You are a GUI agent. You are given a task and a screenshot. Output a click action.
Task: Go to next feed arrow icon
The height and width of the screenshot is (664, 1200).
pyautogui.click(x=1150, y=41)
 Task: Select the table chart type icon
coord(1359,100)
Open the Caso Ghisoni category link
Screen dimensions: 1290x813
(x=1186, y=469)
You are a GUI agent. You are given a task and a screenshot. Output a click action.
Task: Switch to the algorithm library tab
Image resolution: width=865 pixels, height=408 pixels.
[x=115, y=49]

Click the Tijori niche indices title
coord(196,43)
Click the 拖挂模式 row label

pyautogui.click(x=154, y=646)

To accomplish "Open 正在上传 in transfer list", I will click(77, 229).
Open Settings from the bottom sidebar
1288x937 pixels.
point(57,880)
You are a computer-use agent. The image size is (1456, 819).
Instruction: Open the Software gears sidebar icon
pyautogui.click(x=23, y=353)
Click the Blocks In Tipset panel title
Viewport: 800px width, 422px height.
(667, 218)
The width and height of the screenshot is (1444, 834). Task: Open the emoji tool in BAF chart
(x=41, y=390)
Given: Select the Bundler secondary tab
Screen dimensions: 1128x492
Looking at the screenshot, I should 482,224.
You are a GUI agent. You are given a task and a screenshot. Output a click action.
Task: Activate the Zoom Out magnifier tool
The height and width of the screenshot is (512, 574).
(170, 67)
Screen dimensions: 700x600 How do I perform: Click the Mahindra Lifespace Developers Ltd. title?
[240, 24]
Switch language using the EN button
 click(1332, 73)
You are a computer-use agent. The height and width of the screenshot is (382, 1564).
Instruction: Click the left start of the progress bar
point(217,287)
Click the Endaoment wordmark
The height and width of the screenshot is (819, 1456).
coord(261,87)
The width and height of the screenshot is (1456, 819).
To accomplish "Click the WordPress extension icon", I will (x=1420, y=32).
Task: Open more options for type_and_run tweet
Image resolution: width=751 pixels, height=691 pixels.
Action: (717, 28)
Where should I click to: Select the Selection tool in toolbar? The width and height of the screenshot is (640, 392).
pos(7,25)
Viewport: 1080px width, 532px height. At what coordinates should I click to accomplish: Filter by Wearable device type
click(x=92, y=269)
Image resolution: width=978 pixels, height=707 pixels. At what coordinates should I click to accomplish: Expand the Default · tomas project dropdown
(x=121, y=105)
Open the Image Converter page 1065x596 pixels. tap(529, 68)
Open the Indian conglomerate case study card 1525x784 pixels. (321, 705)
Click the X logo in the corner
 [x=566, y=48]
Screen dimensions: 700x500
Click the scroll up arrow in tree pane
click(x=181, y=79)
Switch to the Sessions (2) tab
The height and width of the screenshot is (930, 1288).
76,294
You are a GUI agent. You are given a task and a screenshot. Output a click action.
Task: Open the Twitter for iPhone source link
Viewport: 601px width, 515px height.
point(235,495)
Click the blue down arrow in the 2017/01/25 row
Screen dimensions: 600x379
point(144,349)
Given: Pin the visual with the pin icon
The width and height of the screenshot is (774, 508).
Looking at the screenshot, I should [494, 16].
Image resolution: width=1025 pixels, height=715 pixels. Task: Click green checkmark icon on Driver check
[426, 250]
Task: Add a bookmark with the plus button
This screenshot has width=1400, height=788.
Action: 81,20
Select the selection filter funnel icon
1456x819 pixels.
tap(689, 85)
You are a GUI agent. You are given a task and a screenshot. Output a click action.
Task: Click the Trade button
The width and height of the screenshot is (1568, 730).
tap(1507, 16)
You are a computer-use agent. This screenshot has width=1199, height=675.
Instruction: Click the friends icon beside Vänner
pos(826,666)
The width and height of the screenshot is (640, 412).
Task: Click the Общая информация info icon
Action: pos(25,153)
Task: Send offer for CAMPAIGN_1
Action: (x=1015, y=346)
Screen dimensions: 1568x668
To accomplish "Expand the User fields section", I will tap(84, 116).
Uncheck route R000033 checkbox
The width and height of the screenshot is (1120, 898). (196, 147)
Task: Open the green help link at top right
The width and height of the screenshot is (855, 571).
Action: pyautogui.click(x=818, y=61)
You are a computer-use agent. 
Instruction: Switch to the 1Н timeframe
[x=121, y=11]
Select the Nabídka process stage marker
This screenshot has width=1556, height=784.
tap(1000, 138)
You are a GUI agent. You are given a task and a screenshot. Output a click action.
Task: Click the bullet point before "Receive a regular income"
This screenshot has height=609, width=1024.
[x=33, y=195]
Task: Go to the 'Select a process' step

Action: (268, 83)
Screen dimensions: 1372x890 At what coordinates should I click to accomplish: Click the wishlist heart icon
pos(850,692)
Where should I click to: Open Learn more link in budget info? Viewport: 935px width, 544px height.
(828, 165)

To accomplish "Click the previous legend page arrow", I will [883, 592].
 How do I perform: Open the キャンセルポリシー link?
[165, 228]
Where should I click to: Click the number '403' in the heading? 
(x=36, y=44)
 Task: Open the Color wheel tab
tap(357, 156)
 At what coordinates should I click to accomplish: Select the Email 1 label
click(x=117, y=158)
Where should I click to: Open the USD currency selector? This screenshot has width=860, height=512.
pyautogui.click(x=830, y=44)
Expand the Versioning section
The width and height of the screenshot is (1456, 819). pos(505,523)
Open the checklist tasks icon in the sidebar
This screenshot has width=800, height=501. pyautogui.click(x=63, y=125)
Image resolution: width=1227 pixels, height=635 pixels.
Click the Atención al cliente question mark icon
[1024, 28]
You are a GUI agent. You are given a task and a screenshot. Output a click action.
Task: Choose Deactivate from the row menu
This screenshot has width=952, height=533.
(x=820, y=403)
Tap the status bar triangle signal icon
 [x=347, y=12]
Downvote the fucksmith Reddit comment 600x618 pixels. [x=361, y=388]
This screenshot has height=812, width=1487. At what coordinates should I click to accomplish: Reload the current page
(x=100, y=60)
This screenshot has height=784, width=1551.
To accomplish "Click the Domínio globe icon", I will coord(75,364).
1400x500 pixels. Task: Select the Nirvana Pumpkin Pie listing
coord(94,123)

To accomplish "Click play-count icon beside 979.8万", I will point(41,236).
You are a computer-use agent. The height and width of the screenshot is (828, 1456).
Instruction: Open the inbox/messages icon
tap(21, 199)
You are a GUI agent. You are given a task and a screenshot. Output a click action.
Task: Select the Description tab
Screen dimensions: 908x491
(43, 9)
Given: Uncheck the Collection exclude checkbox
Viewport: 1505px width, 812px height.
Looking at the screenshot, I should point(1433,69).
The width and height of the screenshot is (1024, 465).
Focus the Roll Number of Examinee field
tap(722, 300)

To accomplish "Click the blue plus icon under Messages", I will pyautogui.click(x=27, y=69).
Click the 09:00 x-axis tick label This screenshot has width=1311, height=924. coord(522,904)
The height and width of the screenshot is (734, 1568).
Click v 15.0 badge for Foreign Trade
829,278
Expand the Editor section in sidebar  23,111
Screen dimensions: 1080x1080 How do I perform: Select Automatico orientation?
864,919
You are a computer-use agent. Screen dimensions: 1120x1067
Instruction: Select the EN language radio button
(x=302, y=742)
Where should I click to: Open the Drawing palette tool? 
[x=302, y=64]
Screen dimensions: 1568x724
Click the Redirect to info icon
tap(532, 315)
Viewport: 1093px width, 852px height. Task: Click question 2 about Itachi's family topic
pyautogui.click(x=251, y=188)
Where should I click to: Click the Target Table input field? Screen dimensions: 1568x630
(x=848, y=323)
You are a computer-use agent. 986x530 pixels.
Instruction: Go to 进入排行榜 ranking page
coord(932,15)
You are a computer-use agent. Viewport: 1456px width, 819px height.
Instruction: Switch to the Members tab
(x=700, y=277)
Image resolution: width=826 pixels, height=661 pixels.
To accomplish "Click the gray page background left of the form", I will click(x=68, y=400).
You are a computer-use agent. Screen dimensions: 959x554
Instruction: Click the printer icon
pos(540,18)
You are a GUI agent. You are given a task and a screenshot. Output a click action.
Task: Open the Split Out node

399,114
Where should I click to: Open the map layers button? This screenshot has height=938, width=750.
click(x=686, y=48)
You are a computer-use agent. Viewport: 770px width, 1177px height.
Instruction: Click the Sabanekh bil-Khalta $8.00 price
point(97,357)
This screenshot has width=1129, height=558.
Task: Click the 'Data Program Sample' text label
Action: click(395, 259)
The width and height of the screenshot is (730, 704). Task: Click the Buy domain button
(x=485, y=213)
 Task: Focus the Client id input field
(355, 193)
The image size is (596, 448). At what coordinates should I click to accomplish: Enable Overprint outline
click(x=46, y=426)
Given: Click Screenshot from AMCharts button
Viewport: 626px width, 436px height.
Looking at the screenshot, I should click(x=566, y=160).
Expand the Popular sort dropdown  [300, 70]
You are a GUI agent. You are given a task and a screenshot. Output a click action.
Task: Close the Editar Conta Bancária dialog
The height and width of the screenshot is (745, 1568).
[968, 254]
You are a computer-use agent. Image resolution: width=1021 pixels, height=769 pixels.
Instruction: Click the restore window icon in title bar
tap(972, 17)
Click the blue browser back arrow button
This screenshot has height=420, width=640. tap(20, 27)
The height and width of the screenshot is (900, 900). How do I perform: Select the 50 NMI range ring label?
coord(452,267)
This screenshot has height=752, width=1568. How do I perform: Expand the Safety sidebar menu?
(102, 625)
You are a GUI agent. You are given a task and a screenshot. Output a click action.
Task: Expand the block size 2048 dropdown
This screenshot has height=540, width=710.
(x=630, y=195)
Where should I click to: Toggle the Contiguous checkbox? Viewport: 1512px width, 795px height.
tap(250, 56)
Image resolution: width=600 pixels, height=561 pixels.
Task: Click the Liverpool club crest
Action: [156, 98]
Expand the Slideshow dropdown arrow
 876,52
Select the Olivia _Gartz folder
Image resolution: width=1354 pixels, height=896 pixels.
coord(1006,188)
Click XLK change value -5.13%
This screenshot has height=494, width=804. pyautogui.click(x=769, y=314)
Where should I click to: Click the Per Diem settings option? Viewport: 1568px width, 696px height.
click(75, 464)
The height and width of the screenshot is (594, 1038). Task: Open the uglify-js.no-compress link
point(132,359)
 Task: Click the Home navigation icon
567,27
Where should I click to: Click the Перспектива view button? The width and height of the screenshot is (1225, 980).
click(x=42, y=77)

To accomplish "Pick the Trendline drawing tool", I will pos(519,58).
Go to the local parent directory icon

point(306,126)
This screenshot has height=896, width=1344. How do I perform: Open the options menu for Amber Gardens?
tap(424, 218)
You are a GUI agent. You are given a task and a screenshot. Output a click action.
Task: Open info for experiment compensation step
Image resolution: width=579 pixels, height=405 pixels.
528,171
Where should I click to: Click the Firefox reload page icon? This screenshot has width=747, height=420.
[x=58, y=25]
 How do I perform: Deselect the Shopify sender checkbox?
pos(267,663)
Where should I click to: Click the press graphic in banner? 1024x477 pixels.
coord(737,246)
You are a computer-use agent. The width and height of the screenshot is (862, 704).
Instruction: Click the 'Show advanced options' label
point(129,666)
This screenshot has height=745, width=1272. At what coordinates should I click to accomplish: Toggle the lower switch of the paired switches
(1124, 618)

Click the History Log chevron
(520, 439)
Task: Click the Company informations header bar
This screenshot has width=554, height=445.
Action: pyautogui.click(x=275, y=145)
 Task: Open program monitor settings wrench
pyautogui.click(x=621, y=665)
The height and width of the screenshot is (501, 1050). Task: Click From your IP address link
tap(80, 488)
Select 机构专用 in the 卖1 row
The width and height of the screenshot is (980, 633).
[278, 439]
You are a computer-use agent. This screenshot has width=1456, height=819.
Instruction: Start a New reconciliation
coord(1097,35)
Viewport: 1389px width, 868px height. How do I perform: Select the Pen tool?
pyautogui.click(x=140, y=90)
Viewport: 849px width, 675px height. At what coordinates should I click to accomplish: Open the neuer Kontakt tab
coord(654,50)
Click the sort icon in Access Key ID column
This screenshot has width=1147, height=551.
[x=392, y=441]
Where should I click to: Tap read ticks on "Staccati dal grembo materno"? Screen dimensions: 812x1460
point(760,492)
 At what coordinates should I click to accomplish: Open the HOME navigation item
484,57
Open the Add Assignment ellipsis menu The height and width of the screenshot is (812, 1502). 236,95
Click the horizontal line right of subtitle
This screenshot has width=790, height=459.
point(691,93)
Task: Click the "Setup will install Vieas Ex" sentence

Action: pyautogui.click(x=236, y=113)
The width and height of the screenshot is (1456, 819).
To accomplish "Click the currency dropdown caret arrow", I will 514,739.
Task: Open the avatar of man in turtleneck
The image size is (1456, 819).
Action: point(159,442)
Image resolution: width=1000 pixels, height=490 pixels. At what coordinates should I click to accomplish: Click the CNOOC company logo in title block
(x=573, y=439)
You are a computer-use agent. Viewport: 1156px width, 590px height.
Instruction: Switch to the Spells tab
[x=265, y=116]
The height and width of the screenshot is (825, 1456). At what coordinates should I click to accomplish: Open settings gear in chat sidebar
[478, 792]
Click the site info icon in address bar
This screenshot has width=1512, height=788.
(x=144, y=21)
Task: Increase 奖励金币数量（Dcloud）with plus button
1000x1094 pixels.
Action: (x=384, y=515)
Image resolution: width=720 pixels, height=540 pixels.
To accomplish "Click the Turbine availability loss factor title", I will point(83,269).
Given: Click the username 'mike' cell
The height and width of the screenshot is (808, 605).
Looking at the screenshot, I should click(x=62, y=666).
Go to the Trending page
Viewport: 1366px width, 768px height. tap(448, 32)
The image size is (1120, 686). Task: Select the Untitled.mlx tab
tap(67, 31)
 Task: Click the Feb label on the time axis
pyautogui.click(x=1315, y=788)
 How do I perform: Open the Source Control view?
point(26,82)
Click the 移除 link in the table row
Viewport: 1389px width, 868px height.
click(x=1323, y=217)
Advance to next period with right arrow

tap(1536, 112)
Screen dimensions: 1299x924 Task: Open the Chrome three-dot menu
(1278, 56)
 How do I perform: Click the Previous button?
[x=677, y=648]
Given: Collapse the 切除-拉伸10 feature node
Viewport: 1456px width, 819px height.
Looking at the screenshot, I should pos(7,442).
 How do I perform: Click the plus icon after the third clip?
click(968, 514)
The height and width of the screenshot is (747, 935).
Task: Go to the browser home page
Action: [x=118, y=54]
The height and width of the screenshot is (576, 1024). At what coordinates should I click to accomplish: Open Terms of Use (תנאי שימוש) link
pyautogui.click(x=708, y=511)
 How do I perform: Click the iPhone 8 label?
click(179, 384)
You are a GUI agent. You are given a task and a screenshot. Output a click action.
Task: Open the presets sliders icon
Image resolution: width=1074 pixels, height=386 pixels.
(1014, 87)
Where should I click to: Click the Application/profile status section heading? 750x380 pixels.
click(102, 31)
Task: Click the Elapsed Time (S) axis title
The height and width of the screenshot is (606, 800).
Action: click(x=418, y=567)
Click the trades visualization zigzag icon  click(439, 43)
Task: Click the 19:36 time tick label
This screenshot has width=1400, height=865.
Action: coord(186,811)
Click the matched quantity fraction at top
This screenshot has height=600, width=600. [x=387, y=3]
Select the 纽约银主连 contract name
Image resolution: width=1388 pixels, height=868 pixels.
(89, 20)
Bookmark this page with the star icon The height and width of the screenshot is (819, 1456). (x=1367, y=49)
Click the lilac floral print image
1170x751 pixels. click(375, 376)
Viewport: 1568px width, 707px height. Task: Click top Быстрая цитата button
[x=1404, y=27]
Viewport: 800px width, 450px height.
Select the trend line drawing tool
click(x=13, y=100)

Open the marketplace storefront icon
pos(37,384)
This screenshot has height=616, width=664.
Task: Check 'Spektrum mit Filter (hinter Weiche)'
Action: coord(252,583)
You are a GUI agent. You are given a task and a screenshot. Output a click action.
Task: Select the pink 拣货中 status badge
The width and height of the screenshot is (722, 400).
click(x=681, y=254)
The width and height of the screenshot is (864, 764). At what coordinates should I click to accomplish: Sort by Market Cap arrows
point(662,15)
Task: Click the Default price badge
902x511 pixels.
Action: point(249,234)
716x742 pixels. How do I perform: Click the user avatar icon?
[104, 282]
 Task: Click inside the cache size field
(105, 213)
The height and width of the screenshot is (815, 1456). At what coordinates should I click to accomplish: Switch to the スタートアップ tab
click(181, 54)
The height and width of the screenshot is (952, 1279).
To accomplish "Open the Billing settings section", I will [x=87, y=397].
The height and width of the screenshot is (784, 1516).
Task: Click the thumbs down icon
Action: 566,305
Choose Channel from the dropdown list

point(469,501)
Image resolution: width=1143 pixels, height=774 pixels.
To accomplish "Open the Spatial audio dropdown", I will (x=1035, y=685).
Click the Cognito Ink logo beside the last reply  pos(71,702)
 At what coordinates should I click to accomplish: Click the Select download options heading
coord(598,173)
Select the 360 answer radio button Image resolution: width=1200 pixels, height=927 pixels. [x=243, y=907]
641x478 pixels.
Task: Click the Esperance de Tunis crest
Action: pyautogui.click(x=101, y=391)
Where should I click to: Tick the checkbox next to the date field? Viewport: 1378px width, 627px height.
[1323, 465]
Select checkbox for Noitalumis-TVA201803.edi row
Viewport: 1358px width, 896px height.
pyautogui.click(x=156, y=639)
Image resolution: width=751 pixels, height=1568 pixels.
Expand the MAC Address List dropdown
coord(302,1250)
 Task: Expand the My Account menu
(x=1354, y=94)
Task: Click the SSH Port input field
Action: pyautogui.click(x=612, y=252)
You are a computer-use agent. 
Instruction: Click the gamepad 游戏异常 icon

---

Rewrite the lines of the material as a numbered list, starting at the line that contains "Image resolution: width=751 pixels, height=1568" and ending at the final line of the material. Leave out any blank lines.

1. Image resolution: width=751 pixels, height=1568 pixels.
2. Expand the MAC Address List dropdown
3. coord(302,1250)
4.  Task: Expand the My Account menu
5. (x=1354, y=94)
6. Task: Click the SSH Port input field
7. Action: pyautogui.click(x=612, y=252)
8. You are a computer-use agent. 
9. Instruction: Click the gamepad 游戏异常 icon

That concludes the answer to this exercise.